そう思った時、タリンの手が動きはじめた。でもそれは人というより、からくり仕掛けの人形みたいな動きだった。カチ、カチっと少しずつ体が動いて、枝が地面に突き刺さる。タリンは黒髪を揺らしながら、両手を伸ばして枝を押しこんだ。
バサバサバサ――俺は鳥が羽ばたく音を聞いたと思ったが、あとで思い返すとそれは葉擦れの音だった。一瞬にして宙に伸びあがり、若木となった聖なる木の葉が擦れる音だ。
俺は呆然として若木の梢を見上げたが、あわててしゃがみこみ、地面に手をついた。土の下を恵みが走っていく。付近に開いた裂け目を埋めるように、すみずみまでいきわたる。あの巨大な魔物は影も形もなくなっている。さっきの光輝に焼かれて消滅したのだ。

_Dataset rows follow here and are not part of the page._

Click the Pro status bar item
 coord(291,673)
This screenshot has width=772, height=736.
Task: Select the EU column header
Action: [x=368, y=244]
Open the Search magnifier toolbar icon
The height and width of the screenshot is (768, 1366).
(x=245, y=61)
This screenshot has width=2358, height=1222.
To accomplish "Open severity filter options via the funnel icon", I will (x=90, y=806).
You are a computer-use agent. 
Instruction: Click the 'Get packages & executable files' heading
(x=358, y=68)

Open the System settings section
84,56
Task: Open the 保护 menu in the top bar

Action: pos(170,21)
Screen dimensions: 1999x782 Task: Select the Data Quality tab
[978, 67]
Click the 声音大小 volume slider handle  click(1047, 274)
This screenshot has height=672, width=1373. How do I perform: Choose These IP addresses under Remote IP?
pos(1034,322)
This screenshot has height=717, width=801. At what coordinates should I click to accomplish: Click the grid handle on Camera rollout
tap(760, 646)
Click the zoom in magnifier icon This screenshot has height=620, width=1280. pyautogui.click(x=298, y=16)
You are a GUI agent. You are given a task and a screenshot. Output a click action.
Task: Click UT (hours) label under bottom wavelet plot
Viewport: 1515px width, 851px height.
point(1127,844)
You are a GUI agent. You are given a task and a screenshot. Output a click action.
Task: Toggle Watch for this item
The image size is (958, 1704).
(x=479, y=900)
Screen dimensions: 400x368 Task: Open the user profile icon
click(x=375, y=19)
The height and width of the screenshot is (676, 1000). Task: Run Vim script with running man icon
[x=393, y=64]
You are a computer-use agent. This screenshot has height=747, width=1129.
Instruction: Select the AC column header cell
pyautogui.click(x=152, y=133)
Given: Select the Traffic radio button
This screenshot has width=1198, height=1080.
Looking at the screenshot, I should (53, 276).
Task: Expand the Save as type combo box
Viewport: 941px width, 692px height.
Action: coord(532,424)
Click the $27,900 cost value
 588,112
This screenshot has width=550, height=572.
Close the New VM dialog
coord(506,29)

ドサッという音が聞こえて、俺はハッと顔をあげた。タリンが若木の横に倒れている。俺はあわてて立ち上がったが、ジェンスの方が早かった。
「タリン!」
「脈はある」
ジェンスの冷静な声を聞くとすこし落ちついた。二頭の馬は何が起きたかわからないといった様子でこっちを見ている。ジェンスがタリンを抱き上げると「う……ん」と唸り声をあげて薄目をひらいた。
「タリン、大丈夫か?」
「え……? あれ、ぼく……」
タリンの黒い目は俺とジェンスを通り越して、真上に生えた若木を見ている。
「この木……何? ユーリの結界はどうなったの?」
「何って、おまえ……」
俺はタリンをみつめたが、その顔はいつもの無邪気な表情で、さっきの雰囲気はどこにもない。
「覚えてないのか?」
「……? ぼく、何かした?」
俺の異能は、聖なる木から力を引き出してちょっとした手品をすることだ。でも、完全に枯れた枝を蘇らせることはできない。それができるのは神子だけだ。伝説に残る神子は黒髪黒目で――
タリンはきょとんとした顔で起き上がり、聖なる木を見上げた。
「もしかして……これ、あの結界の枝? ユーリがこれを?」
馬鹿いうなと俺は口走りそうになったが、ジェンスが急に立ち上がったので返事をしそこねた。剣に手をかけ、切り通しの道へ鋭い視線を投げている。ひたひたと、こちらへ近づいてくる足音が聞こえるのだ。ジェンスが警戒するのを見て、俺はタリンを馬の方へ押しやった。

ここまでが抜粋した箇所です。